(481e) Geo-Chemo-Mechanical Studies for Permanent CO2 Storage in Geologic Reservoirs

Increasing concentration of CO₂ in the atmosphere is attributed to rising consumption of fossil fuels around the world. The development of solutions to reduce CO₂ emissions to the atmosphere is one of the most urgent needs of today’s society. CO₂ injection into geological formations is one of the CO₂ storage options with a large capacity. If non-carbonate minerals such as basalt and olivine exist in the CO₂ injection site, the injected CO₂ can react with those minerals to form thermodynamically stable solid carbonates.
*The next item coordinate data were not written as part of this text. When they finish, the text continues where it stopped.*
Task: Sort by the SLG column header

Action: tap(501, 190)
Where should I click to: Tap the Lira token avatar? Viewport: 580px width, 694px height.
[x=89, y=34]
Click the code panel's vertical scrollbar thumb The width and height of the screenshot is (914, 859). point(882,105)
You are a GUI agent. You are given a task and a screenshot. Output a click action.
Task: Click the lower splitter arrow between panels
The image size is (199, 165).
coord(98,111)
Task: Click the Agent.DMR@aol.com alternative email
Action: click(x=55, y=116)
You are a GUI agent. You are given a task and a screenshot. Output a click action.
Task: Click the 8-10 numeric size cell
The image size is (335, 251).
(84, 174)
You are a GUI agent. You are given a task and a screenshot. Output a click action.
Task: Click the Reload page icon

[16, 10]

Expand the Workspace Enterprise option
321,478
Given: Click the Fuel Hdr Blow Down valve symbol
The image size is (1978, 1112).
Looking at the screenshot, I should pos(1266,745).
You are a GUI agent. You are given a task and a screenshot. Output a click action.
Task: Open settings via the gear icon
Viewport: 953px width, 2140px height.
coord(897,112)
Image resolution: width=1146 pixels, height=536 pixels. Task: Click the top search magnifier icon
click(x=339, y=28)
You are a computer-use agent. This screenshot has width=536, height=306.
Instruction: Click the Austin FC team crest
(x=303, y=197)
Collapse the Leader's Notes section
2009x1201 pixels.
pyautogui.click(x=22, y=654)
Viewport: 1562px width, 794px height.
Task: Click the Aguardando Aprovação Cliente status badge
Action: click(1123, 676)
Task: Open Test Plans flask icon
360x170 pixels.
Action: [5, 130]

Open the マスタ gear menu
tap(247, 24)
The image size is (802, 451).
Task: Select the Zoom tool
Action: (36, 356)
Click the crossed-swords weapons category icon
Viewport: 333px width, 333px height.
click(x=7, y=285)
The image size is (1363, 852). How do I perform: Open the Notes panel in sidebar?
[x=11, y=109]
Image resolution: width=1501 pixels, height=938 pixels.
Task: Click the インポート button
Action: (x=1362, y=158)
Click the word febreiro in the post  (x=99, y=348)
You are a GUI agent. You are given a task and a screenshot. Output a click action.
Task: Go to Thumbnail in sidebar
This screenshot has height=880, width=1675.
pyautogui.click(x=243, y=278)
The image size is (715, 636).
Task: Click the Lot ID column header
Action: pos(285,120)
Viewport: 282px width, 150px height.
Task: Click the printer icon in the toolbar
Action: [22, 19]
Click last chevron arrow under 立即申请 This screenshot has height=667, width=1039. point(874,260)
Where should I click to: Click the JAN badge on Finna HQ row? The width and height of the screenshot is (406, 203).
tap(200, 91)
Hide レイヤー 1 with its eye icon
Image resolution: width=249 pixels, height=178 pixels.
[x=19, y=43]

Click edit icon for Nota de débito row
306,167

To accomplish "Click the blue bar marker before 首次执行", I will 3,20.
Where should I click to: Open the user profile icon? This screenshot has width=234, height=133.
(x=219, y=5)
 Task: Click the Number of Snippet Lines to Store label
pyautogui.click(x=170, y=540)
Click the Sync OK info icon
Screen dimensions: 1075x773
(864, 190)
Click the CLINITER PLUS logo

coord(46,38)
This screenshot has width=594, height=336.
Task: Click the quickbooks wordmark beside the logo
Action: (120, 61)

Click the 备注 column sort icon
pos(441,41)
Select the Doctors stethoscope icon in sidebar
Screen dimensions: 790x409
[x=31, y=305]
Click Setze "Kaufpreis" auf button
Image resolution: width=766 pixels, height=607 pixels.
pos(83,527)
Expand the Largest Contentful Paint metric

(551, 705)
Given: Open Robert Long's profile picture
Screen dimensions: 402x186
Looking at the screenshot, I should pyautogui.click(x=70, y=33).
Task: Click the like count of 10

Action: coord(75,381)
In nature, mineral carbonation takes place via dissolution of the mineral to release Ca/Mg ions followed by precipitation of Ca/Mg in the presence of CO₂. The rate limiting step of this carbon mineralization process is considered to be the dissolution of the mineral.A question has been raised regarding the effect of in-situ carbon mineralization on the stability of the geologic storage of CO₂. Both the kinetics and extents of mineral dissolution and carbonation reactions within the geological reservoir are important factors to evaluate for the long term stability of the geologically injected CO₂.Therefore, this work focuses on understanding CO₂-mineral-water interactions at a wide range of reaction conditions (T_max = 200^­oC and P_{CO2, max} = 200 bar). Both deionized water and synthetic brine were used as the aqueous reaction media. Minerals such as olivine (Mg₂SiO₄), labradorite ((Ca,Na)(Al,Si)₄O₈) and basalt (mixture of silicate minerals), were selected based on their abundance in nature and both dissolution and single-step carbonation experiments were performed to investigate fast and long-term kinetics of mineral weathering. Two different regimes (i.e., surface reaction vs. mass transfer limited regimes) of mineral weathering were identified based on the analyses of the activation energy and reaction kinetics.